5 Data collection and analysis (Quantitative research)

5.7 Quantitative data analysis

5.7.2 Analysis of gender and age group differences

Some scholars have evidenced that gender and age differences exist in the context of technology adoption (Wang, Wu, Wang, 2009; Venkatesh et al., 2012). Therefore, non-parametric tests, i.e. the Mann–Whitney U-test and the Kruskal Wallis Test were used to test respectively whether there were gender or age differences in the population.
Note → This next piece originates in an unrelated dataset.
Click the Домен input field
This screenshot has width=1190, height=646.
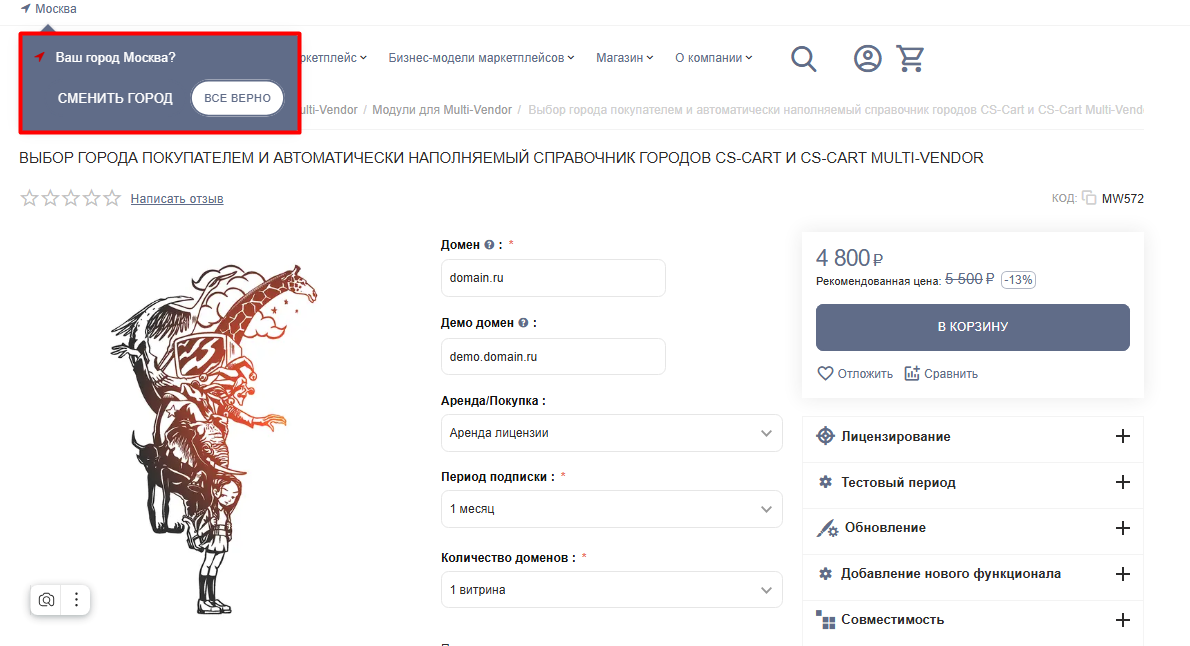pos(553,278)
Non-parametric tests were used because the data sample size was relatively small and researchers often disagree as to whether Likert scale data can be considered as normally distributed. Non-parametric tests are more robust in these circumstances as they make no assumption as to the distribution of the parent population and can be applied to smaller samples of data. (Norman, 2010; Alexander, William & Frances, 2005). The Mann–Whitney U-test was chosen for investigating gender because there were two gender groups whereas the Kruskal Wallis Test was chosen for investigating age group difference because there were the three age groups (Alexander, William & Frances, 2005). Though the sample sizes were different in terms of age group or gender, the Mann–Whitney U-test and the Kruskal Wallis Test could be used to test the difference in gender (Mann & Whitney, 1947; Breslow, 1970).

5.7.2.1 Gender difference

The hypotheses of gender difference in the scores of seven independent variables were as follows.

Hypothesis 1

 H0: There is no significant gender difference in the scores for performance

expectancy.

 HA: There is a significant gender difference in the scores for performance

expectancy. Hypothesis 2

 H0: There is no significant gender difference in the scores for effort

expectancy.

 HA: There is a significant gender difference in the scores for effort expectancy.

Hypothesis 3

 H0: There is no significant gender difference in the scores for hedonic

motivation.

 HA: There is a significant gender difference in the scores for hedonic

motivation. Hypothesis 4

 H0: There is no significant gender difference in the scores for habit.

 HA: There is a significant gender difference in the scores for habit.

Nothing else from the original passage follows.